Tasks to perform:
A - According to the logic notes, when are elementary equivalence and isomorphism between two structures equivalent conditions?
B - Pick up the logic notes on first-order theories right after their final sentence and keep going in the same style.

### Text extract ###

This result — a variation of the Löwenheim–Skolem theorem — implies that theories with infinite models can’t have unique models up to isomorphism.

169: Finiteness of Logical Implication

Suppose T is an \mathcal{L}-theory and T \vDash \phi. Then \Delta \vDash \phi for some finite \Delta \subseteq T.

Proof Let \Delta \subseteq T be finite and suppose \Delta \nvDash \phi. Then \Delta \cup \{\neg \phi\} is satisfiable, so T \cup \{ \neg \phi \} is finitely satisfiable and by the compactness theorem T \nvDash \phi.

166: Elementary Equivalence and Isomorphism between Finite Structures

Let \mathcal{L} be a first-order language. In general, it is true that if two \mathcal{L}-structures \mathcal{M, N} are isomorphic, then they are elementarily equivalent. However, elementary equivalence does not in general imply isomorphism.

When \mathcal{M, N} are finite structures, however, the two conditions are equivalent. That is,

\mathcal{M} \equiv \mathcal{N} \Leftrightarrow \mathcal{M} \cong \mathcal{N}.

165: The Compactness Theorem (Henkin Construction)

In logic, the Compactness Theorem states that a first-order theory is satisfiable if and only if it is finitely satisfiable. Here we give a sketch of a proof for the Theorem using Henkin construction. (The full proof is very syntax-heavy and I’m too lazy to type that much LaTeX, but this is the overall idea of the method.)

### Collected material ###

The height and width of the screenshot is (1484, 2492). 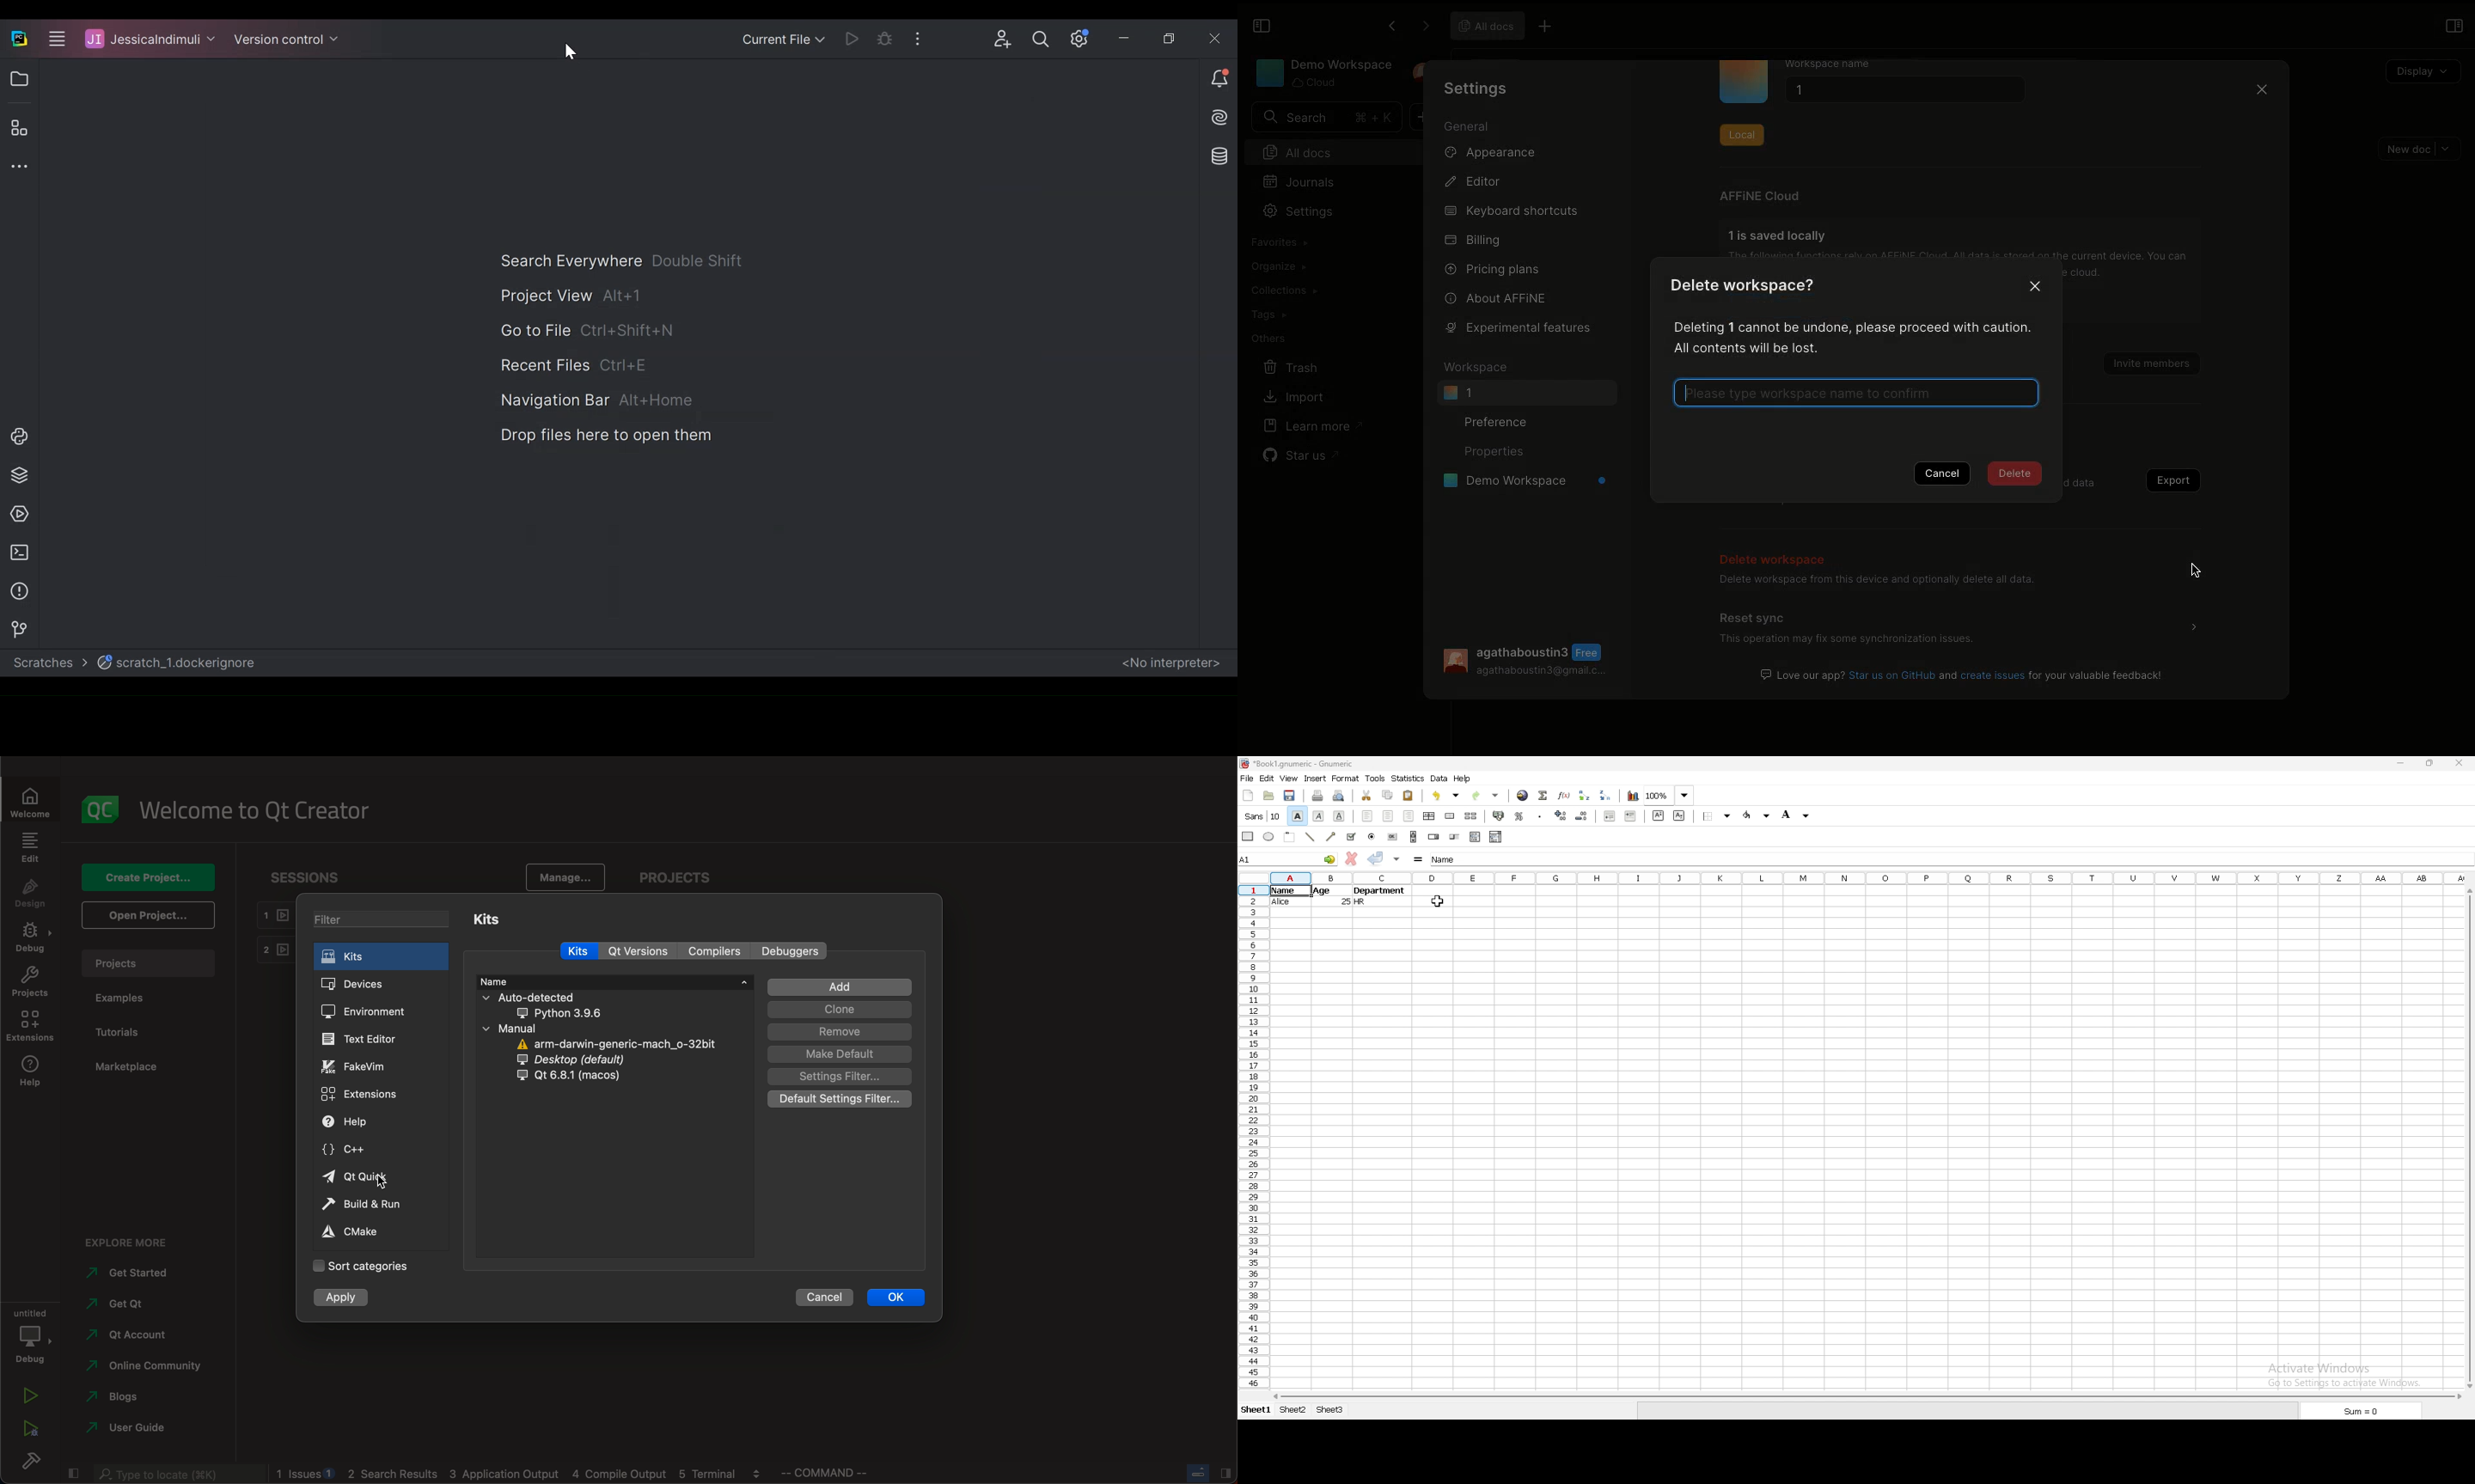 What do you see at coordinates (1514, 327) in the screenshot?
I see `Experimental features` at bounding box center [1514, 327].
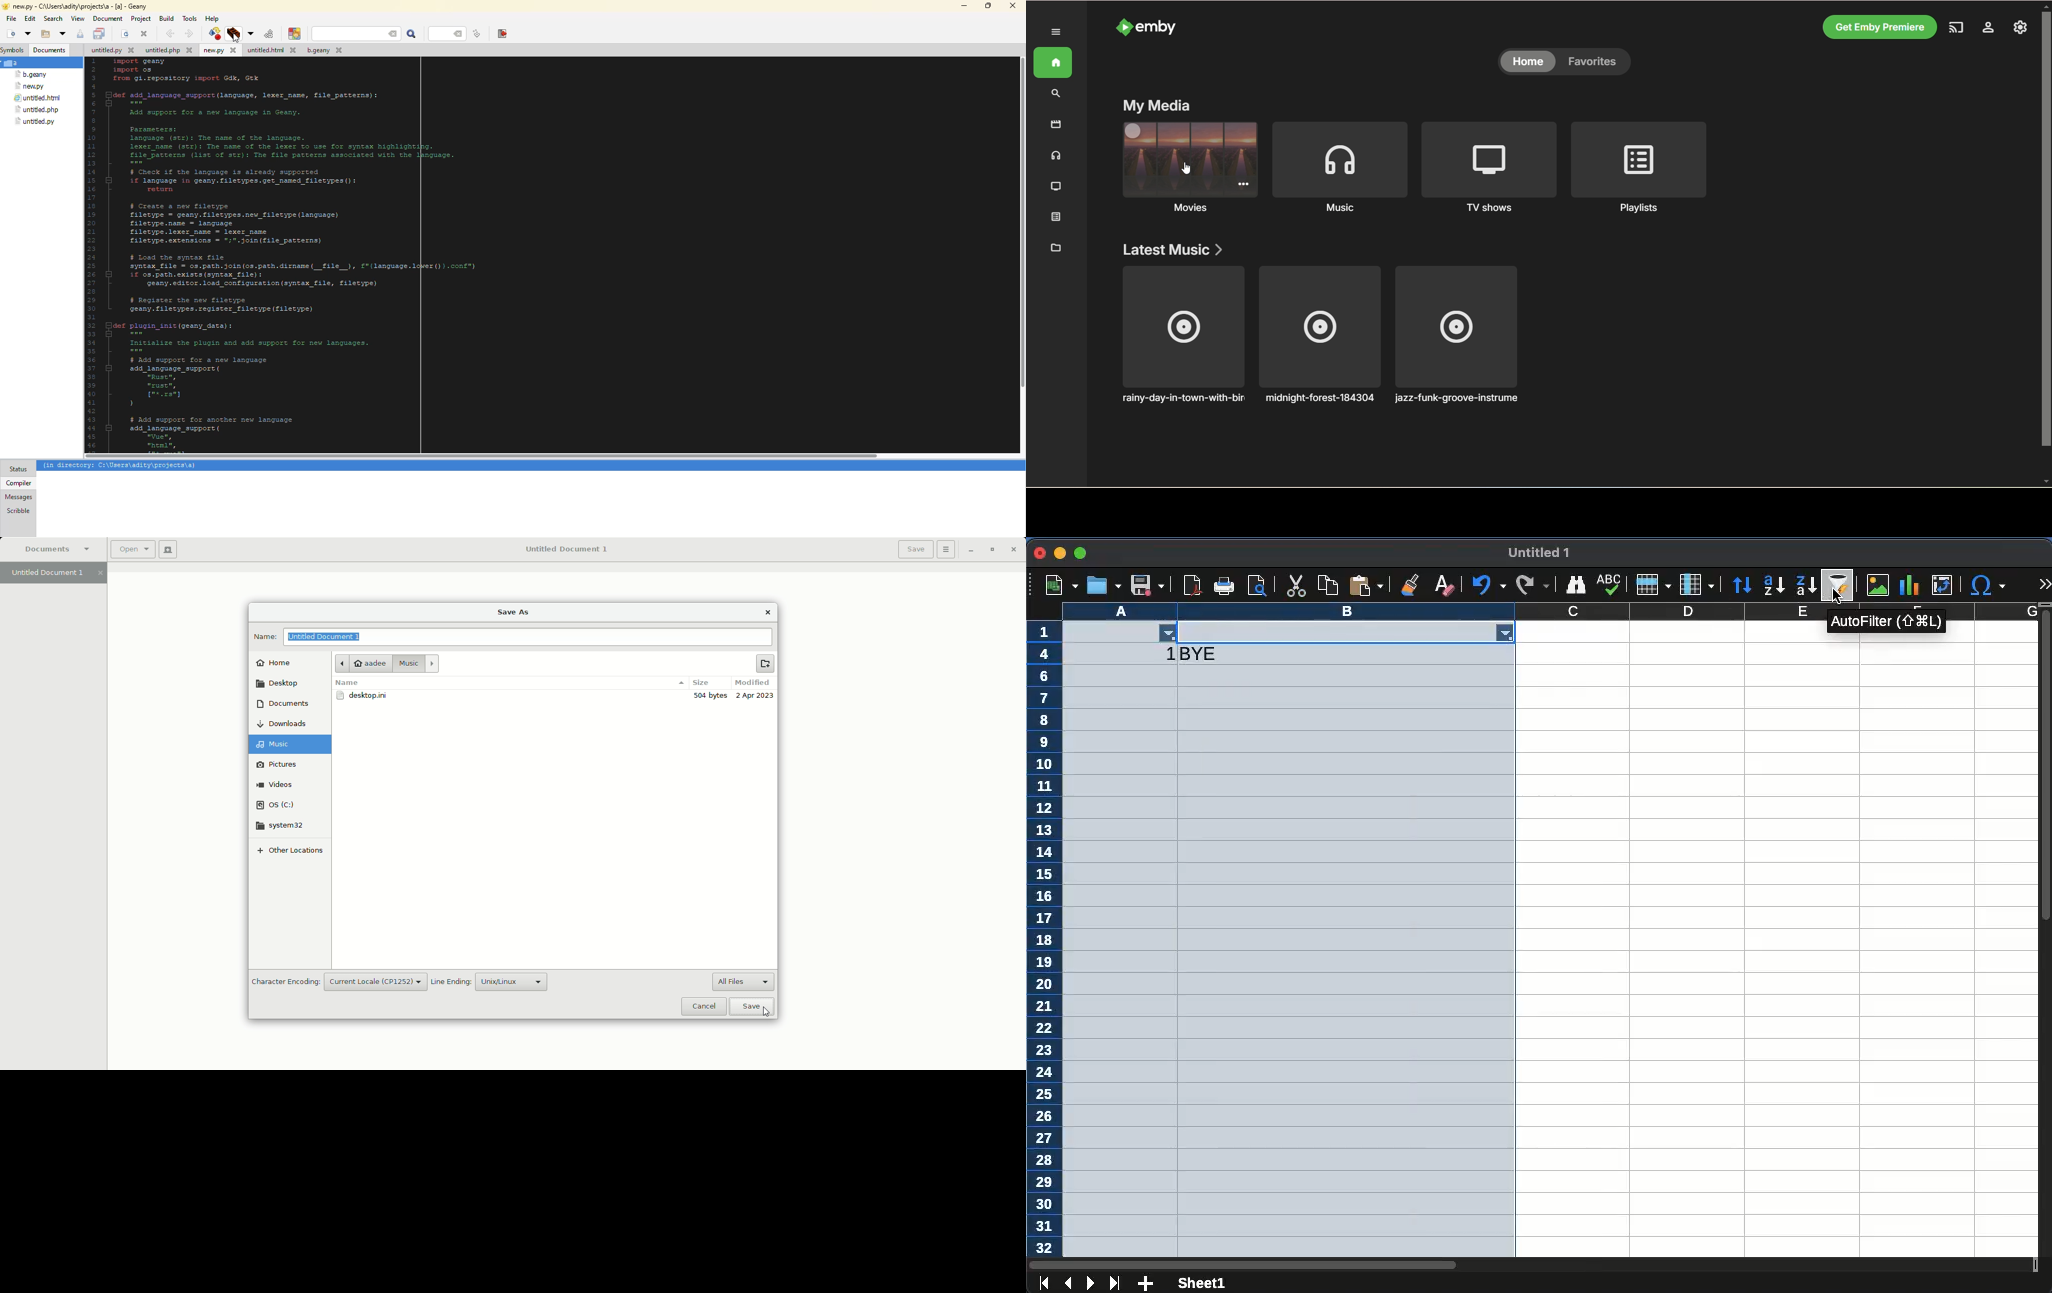 The image size is (2072, 1316). I want to click on Documents, so click(285, 703).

###

Exercise responses:
A - When the two structures are finite.

B -
Let \mathcal {L} be a first-order language and T be a finitely satisfiable \mathcal{L}-theory.

We can construct a language \mathcal{L}^* \supseteq \mathcal{L} and a finitely-satisfiable \mathcal{L}^*-theory T^* \supseteq T such that any \mathcal{L}^*-theory extending T^* has the witness property. The way we do this is by first adding a constant symbol c_\varphi to \mathcal{L} for each \mathcal{L}-formula \varphi with a single free variable, calling the result \mathcal{L}_1. For each such \varphi we also add to T the \mathcal{L}_1-sentence

(\exists v \varphi (v)) \rightarrow \varphi (c_\varphi ),

calling the resulting \mathcal{L}_1-theory T_1. We then keep doing this indefinitely and call the unions of all such languages and theories \mathcal{L}^* and T^*, respectively, with the result that T^* is finitely satisfiable and any extension thereof has the witness property.

We then extend T^* to a finitely-satisfiable and maximal \mathcal{L}^*-theory T^\prime which by the above will also have the witness property. The way we do this is by adding either \varphi or \neg \varphi to T^* for each \mathcal{L}^*-sentence \varphi (exactly one of which will keep the theory finitely satisfiable).

Now that we have an extended theory (within an extended language) which is finitely satisfiable, maximal, and has the witness property, we show there is a model \mathcal{M} of it, which will obviously also be a model of our original theory T.

We define the universe of \mathcal{M} to be the set of constant symbols of \mathcal{L}^* modulo \sim, where \sim is the relation such that

c \sim d \Leftrightarrow T^\prime \vDash c = d.

We also define

f^\mathcal{M} (t_1 / \sim \dots t_n / \sim) = f(t_1 \dots t_n) / \sim,

(t_1/\sim \dots t_n/\sim) \in R^\mathcal{M} \Leftrightarrow T^\prime \vDash R(t_1 \dots t_n),

where f is a function symbol and R is a relation symbol of \mathcal{L}^*.

We then proceed to show by induction on terms and formulas that

\mathcal{M} \vDash \varphi \Leftrightarrow T^\prime \vDash \varphi

for all \mathcal{L}^* sentences \varphi. This shows that \mathcal{M} is a model of T^\prime, and thus is a model of T, which is what we wanted.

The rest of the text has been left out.